Suppose we have an $M$ augmenting path $P$. Then we can construct a new matching $M' = M \triangle P$. Note that $|M'| > |M|$. This step is called augmenting the augmenting path $P$. Thus if we have the following algorithm:

• Start with an arbitrary matching $M$.
• While there exists an $M$ augmenting path $P$:
• Augment path $P$
• Set $M = M \triangle P$
• EndWhile

Lemma: $latex M$ is a maximum matching in $G$ if and only if $G$ has no $M$ augmenting paths.

Proof: Clearly if $M$ is a maximum matching then $G$ can have no $M$ augmenting path since augmenting it would produce a matching $M'$ such that $|M'| > |M|$.

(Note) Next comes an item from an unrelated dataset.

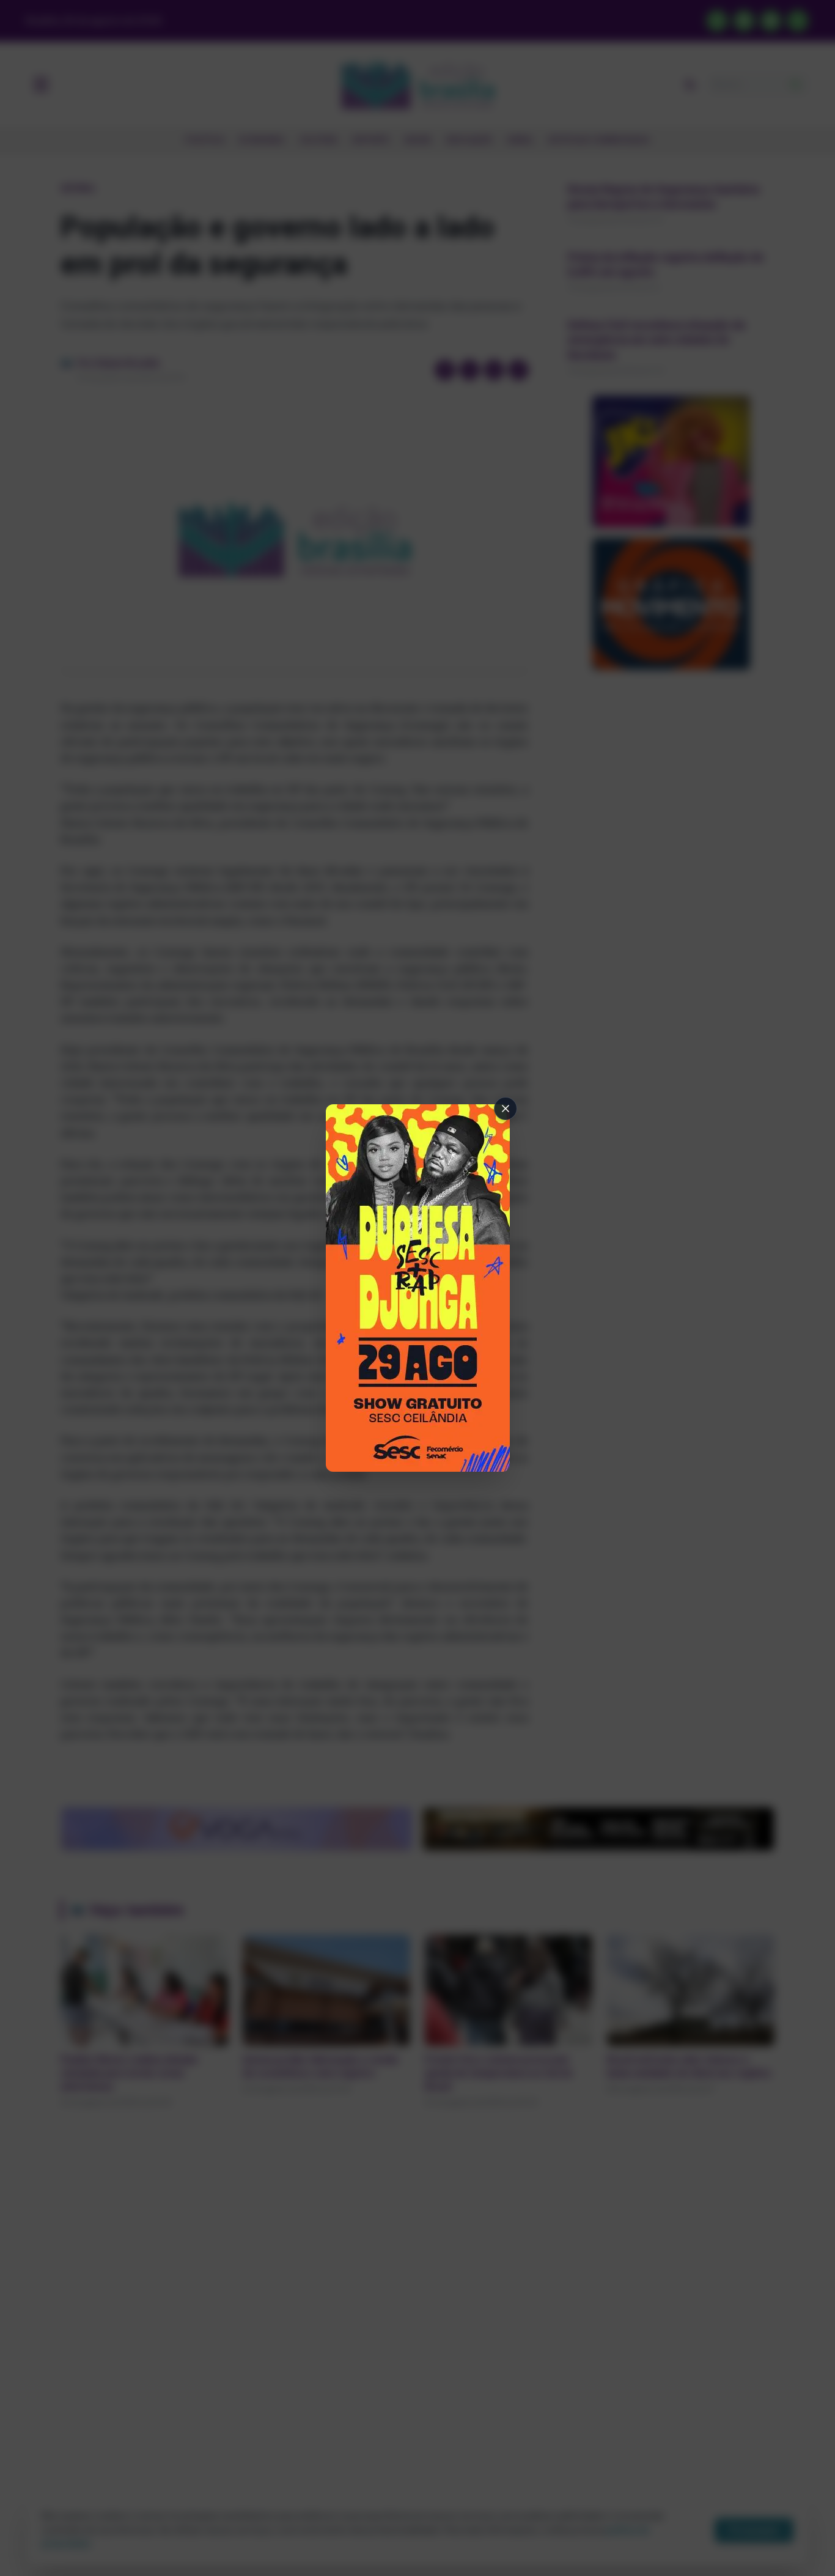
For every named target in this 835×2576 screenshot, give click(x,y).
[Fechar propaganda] (505, 1108)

Suppose $M$ has no augmenting path and let $N$ be a maximum matching. Consider $M \triangle N$. Notice that the degree of any vertex $v$ in $M \triangle N$ is at most $2$. This is because any vertex can have at most $1$ $M$ edge and at most $1$ $N$ edge incident on it. Observe that this implies $M \triangle N$ must be a disjoint collection of paths and cycles. Note that every cycle must be of even length since the cycle edges alternate between $M$ and $N$. Thus the number of $M$ edges in cycles is the same as the number of $N$ edges. In even paths the number of $M$ edges is the same as the number of $N$ edges since they are alternating. Suppose we have an odd length path. There are two possibilities – either it ends with an $M$ edge in which case it is $N$ augmenting (contradiction since $N$ is maximum) or it ends with an $N$ edge in which case it is $M$ augmenting (contradicting our hypothesis). Thus $M\triangle N$ consists of only even cycles and even paths. Thus $|M| = |N|$.

Finding augmenting paths

Start with all the unmatched vertices and consider a BFS like procedure from them. We grow the forest around them by adding unmatched and matched edges alternatively. Notice that there cannot be an unmatched edge connecting two matched vertices in the same component – since that gives us an odd cycle. Whenever two components are connected – we get an augmenting path.